According to advanced nanotechnology in the field of biomedical engineering, many studies of the interaction between topography of surfaces and cellular responses have been focused on nanostructure. In order to investigate this interaction, it is essential to make well-controlled nanostructures. Electron beam lithography (EBL) have been considered the most typical processes to fabricate and control nano-scale patterns. In this work, $TiO_2$ nanowire array was fabricated with hybrid process (top-down and bottom-up processes). Nanodot arrays were patterned on the substrate by EBL process (top-down).
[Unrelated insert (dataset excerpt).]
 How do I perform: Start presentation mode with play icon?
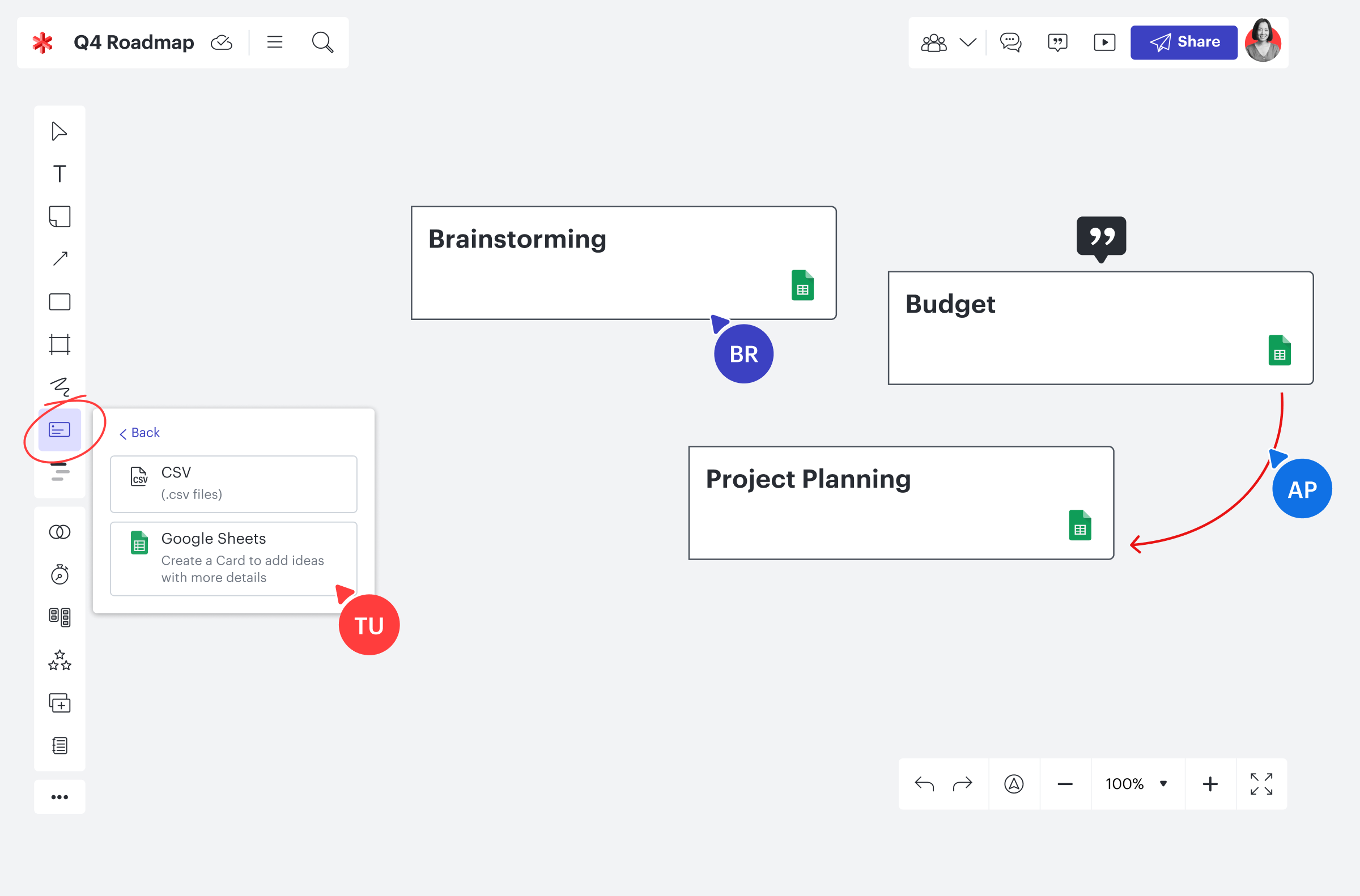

In order to control the spacing between nanodots, we optimized the EBL process using Poly(methyl methacrylate) (PMMA) as an electron beam resist. Metal lift-off was used to transfer the spacing-controlled nanodots as a seed pattern of $TiO_2$ nanowire array. Au or Sn nanodots which play an important role for catalyst using Vapor-Liquid-Solid (VLS) method were patterned on the substrate through the lift-off process. Then, the sample was placed in the tube furnace and heated at the synthesis temperature. After heat treatment, $TiO_2$ nanowire array was fabricated from the nanodots through VLS method (bottom-up). These results of spacing-controlled nanowire arrays will be used to study the interaction between nanostructures and cellular responses in our next steps.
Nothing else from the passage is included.